TransWinter

A viagem

por Salete Rêgo Barros*








Acordes de Pompa e Circunstância ecoam. Maquiado, orquídeas ornamentam o seu corpo vestido num Giorgio Armani, preto. Fino coquetel servido a parentes, amigos e colegas de trabalho. Bartô parece dormir. O caixão, em madeira de lei, todo forrado por dentro com couro da melhor qualidade. O ritual é cumprido à risca. A esposa ergue as sobrancelhas conferindo se tudo está nos conformes. Cabisbaixos, parentes entreolham-se.
 
 Desde criança, Bartô abandona o corpo adormecido e sai em direção a lugares imaginados.

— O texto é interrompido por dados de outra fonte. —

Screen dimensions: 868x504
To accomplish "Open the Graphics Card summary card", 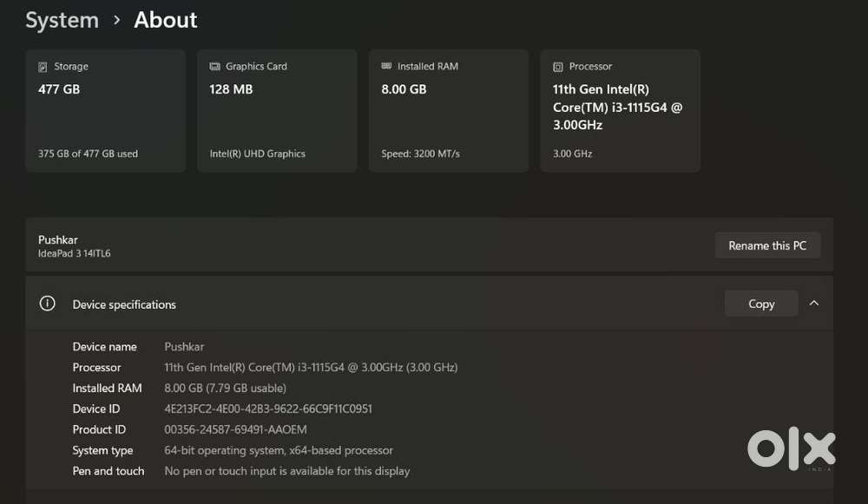I will pyautogui.click(x=276, y=110).
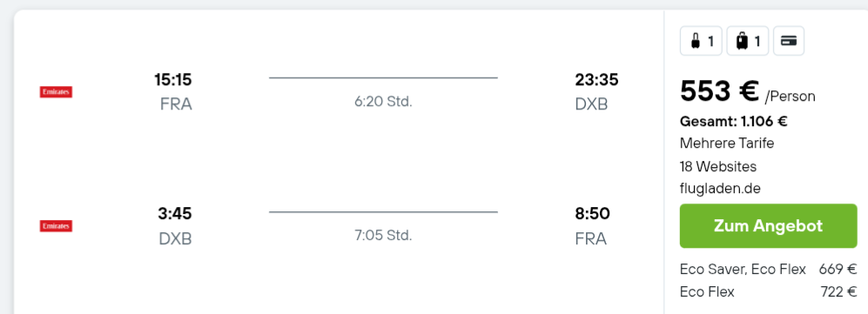Click the FRA outbound departure airport code

point(176,104)
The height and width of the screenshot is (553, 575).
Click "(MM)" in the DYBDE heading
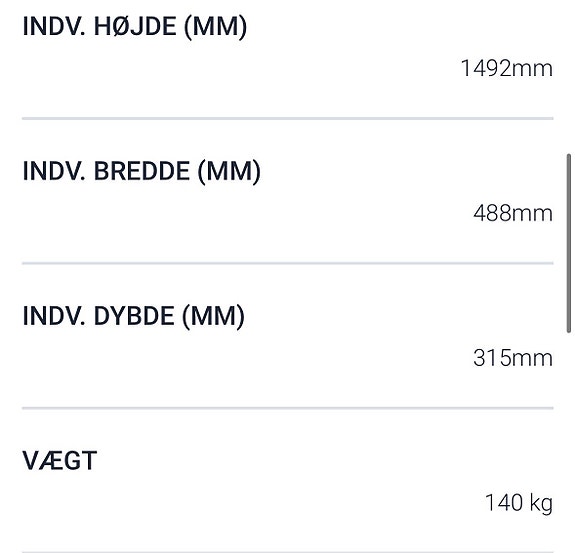click(x=213, y=316)
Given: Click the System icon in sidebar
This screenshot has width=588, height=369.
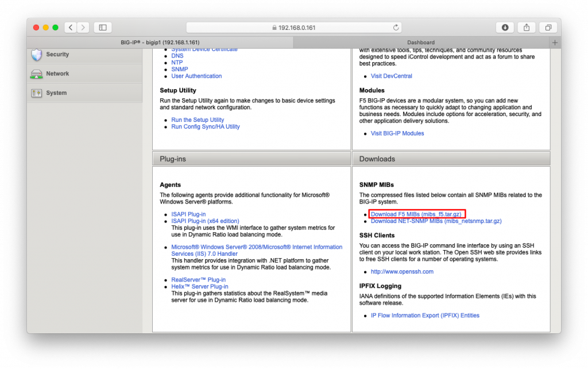Looking at the screenshot, I should click(x=36, y=93).
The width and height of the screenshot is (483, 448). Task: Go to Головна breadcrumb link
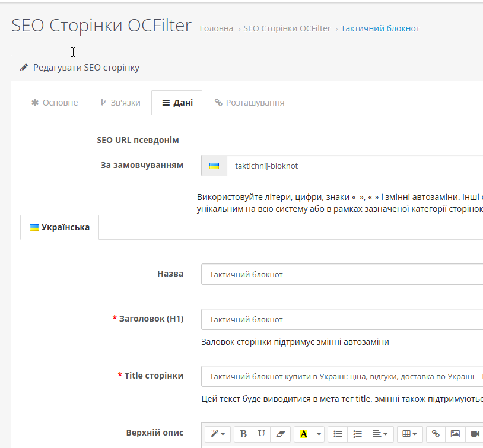(x=216, y=28)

De tão acostumado está com as idas e vindas, que não teme ficar por lá - um fio elástico preso ao seu umbigo não o deixa escapar. Encontra com antigos conhecidos e parentes, faz novas amizades e se locomove com a leveza de um pássaro. No entanto, quando fala de suas experiências, todos mudam de assunto. Prefere, então, calar guardando a riqueza de seu conhecimento.

   O homem ainda espera as tais noites, que se tornam cada vez mais escassas. A luta pela sobrevivência não lhe permite aventuras.  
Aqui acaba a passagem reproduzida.